United States v. Zepeda

Summarized by:

  • Court: 9th Circuit Court of Appeals Archives
  • Area(s) of Law: Criminal Law
  • Date Filed: 09-19-2013
  • Case #: 10-10131
  • Judge(s)/Court Below: Circuit Judge Paez for the Court; Circuit Judges Fernandez; Dissent by Watford
  • Full Text Opinion

Providing a certified degree of Indian blood, by itself, is not sufficient to prove beyond a reasonable doubt that a defendant is an Indian for purposes of 18 U.S.C. § 1153.

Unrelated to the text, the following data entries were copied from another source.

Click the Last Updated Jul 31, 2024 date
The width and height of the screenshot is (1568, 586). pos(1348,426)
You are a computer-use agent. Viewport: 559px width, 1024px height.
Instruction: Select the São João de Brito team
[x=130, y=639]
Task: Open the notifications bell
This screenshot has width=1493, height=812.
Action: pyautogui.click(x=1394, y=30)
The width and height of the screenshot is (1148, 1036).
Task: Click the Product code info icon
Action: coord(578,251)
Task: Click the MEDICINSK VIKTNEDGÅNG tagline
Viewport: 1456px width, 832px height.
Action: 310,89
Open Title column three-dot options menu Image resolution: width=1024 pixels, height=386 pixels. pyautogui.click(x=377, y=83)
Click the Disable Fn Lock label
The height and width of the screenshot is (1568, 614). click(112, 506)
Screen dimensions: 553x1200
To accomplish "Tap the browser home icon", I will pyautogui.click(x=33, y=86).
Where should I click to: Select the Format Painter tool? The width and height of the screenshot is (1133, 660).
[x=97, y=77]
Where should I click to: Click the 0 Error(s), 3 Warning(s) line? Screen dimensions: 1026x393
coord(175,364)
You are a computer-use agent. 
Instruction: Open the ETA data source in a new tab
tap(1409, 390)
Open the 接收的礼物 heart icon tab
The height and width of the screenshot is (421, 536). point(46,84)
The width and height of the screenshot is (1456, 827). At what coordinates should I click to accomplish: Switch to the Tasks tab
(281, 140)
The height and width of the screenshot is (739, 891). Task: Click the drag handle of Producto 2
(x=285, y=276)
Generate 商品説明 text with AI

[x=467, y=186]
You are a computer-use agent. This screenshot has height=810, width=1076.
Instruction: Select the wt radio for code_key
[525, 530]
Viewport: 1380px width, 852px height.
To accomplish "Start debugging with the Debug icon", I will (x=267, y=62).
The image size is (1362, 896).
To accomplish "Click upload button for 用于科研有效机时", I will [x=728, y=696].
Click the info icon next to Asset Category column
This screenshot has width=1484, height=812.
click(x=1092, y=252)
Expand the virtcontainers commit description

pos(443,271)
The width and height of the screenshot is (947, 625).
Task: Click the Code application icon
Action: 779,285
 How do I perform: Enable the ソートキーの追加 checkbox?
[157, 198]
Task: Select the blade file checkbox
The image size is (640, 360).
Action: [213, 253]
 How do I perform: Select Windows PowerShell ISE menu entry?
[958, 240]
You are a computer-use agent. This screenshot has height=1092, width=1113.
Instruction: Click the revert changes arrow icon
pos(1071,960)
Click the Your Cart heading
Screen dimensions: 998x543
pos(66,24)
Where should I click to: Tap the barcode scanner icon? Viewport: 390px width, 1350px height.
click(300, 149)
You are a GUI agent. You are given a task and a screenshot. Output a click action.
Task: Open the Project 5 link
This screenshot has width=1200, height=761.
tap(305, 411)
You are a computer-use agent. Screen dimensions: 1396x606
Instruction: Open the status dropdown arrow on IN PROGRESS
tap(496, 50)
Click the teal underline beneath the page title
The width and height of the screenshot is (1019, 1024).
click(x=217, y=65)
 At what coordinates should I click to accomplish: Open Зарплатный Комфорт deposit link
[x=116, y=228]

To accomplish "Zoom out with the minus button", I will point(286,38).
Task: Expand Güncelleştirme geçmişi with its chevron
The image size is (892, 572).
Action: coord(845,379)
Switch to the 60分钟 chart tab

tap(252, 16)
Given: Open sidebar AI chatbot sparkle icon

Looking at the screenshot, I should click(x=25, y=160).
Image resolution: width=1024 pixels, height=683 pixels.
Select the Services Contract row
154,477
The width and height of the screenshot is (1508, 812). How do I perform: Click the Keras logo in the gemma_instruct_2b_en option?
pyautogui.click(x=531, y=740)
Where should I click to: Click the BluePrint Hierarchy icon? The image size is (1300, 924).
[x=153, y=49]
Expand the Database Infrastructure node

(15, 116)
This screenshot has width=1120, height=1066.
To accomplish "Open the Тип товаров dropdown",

Damien Zepeda was tried and convicted under 18 U.S.C. § 1153 as a result of a shooting which occurred on the Ak-Chin Indian Reservation of Arizona. In order to try Zepeda under § 1153, it is necessary for the indictment to allege, and the government to prove beyond a reasonable doubt, the defendant is an Indian. Zepeda appealed multiple decisions regarding his status as an Indian. Zepeda's defense counsel stipulated to entry of a certified degree of Indian blood into evidence, the district court did not err in allowing entry of the evidence. The government provided no evidence that the tribe indicated on the admitted certified degree of Indian blood was a tribe recognized by the federal government. The Ninth Circuit held that because there exists two nations of the tribe indicated on the certificate, one in Arizona and one in Mexico, and the government did not produce other evidence of Zepeda's tribal affiliation, no reasonable juror could have determined beyond a reasonable doubt that Zepeda is an Indian for the purposes of § 1153. A conspiracy conviction against Zepeda was unaffected by this holding. REVERSED in part and REMANDED for resentencing.